Глядя на него, Иван Павлович Кутайсов укоризненно качал головой. «Ишь ведь непоседа! – добродушно думал он. – Право, будто черти в нем завелись, так его и дергает!»

Сам Иван Павлович был теперь образцом важности и величия. Он будто переродился с тех пор, как попал из Гатчины в Петербург, с тех пор, как «пришли наши времена». Его прошлое для него не существовало больше, да и не только сам он, но и все, кто с ним теперь встречался, должны были забыть об этом прошлом. Пленный турчонок, камердинер и цирюльник превратился в сановника и самым лучшим образом играл роль свою. Человек, не знавший его истории, глядя на него, должен был непременно подумать, что он всю жизнь прожил в высшем обществе, что он с молодости был предназначен к деятельности государственной. Красивая его фигура, его благообразное, умное лицо, его важные полные достоинства манеры могли обмануть каждого.
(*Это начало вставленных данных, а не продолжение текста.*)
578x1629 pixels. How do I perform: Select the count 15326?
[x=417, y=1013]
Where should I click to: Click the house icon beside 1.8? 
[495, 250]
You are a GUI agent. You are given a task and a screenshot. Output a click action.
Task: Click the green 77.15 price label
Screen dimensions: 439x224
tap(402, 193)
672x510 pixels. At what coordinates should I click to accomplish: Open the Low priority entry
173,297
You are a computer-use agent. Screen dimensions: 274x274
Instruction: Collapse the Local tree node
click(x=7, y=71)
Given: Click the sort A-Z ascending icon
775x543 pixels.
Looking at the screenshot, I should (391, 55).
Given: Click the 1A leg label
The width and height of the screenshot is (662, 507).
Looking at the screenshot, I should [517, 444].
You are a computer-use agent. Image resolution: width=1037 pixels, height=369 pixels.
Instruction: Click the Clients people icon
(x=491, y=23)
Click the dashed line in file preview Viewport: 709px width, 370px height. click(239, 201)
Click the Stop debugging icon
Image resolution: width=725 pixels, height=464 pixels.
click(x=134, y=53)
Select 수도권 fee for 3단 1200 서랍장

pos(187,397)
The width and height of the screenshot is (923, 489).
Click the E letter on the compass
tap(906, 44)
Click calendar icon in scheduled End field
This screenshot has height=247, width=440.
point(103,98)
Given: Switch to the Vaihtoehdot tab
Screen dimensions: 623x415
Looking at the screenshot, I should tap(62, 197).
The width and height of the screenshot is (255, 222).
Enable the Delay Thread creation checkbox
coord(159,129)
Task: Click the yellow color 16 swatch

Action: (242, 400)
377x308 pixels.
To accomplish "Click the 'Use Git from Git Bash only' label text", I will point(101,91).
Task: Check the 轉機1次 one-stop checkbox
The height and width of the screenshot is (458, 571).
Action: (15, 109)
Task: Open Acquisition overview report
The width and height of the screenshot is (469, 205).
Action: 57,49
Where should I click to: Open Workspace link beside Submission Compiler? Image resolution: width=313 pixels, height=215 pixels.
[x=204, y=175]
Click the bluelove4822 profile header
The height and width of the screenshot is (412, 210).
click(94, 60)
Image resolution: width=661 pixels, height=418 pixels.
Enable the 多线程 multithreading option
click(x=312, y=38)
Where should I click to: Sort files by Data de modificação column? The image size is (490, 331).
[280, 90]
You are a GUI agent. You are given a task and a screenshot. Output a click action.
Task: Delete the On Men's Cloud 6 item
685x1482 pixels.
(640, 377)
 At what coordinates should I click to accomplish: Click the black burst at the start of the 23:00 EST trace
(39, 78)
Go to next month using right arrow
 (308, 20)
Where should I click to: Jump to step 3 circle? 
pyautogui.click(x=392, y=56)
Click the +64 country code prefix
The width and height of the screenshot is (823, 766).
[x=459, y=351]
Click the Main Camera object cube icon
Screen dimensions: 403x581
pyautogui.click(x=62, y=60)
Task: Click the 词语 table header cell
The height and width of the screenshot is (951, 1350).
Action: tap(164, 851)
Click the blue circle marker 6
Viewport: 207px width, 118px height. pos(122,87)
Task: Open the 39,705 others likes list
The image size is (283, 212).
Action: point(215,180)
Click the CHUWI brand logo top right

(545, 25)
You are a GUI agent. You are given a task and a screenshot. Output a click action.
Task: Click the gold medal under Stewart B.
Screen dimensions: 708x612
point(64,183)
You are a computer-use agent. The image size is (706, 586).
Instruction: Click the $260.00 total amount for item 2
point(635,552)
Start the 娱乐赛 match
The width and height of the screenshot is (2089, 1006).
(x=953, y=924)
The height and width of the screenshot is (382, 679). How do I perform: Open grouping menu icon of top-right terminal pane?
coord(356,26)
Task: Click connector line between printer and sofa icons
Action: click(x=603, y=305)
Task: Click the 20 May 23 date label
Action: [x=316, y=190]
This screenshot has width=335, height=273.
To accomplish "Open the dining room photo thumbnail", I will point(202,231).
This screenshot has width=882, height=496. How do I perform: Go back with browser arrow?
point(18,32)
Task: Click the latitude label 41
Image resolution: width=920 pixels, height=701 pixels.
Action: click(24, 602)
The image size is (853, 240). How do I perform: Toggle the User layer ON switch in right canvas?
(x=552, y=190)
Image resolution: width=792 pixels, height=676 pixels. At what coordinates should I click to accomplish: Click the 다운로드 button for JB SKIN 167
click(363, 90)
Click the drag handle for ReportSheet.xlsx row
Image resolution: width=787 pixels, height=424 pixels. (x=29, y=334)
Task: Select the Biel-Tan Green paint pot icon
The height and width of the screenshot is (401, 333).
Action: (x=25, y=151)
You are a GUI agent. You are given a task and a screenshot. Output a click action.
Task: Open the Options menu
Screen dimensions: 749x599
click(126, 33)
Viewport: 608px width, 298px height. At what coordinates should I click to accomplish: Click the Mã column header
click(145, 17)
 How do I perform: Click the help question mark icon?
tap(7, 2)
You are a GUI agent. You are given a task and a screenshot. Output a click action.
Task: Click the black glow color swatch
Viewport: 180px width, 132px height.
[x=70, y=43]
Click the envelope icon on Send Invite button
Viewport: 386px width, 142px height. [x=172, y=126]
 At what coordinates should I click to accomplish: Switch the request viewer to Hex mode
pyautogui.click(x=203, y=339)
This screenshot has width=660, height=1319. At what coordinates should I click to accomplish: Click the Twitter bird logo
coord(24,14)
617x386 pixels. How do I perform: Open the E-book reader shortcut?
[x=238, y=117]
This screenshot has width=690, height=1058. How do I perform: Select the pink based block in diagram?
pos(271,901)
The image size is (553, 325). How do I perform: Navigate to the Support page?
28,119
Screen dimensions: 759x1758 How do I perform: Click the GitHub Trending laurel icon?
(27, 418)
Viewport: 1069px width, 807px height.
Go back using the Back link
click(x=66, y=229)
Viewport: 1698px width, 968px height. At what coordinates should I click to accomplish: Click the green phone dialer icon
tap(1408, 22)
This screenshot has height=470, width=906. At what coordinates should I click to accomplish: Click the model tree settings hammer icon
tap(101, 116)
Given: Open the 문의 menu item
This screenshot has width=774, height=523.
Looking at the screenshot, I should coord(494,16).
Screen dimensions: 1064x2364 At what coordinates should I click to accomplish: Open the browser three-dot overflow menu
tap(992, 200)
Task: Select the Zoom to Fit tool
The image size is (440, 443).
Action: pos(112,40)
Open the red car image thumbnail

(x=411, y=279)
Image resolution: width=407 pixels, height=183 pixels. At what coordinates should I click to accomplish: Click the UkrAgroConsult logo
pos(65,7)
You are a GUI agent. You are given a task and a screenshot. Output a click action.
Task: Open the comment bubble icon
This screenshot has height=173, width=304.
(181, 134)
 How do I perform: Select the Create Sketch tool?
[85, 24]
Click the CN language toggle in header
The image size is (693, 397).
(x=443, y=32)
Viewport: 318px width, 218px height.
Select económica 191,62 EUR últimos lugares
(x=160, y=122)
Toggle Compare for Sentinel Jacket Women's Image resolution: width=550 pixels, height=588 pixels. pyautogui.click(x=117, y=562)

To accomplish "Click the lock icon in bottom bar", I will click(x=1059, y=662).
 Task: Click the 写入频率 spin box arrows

Только тем, кто давно знал его в Гатчине, кто видал его запросто, забавной казалась эта важность, которую он счел долгом напустить на себя.

Но, конечно, никто, даже между собою, теперь не желал над ним подсмеиваться: все отлично понимали, что если Иван Павлович до сих пор был нужным и сильным человеком, то теперь его значение еще увеличилось. Государь, поставивший одной из первых задач своих как можно шире и щедрее награждать тех людей, которые в иные, сумрачные дни, выказывали ему нелицемерную преданность, начал с того, что засыпал милостями своего верного Кутайсова.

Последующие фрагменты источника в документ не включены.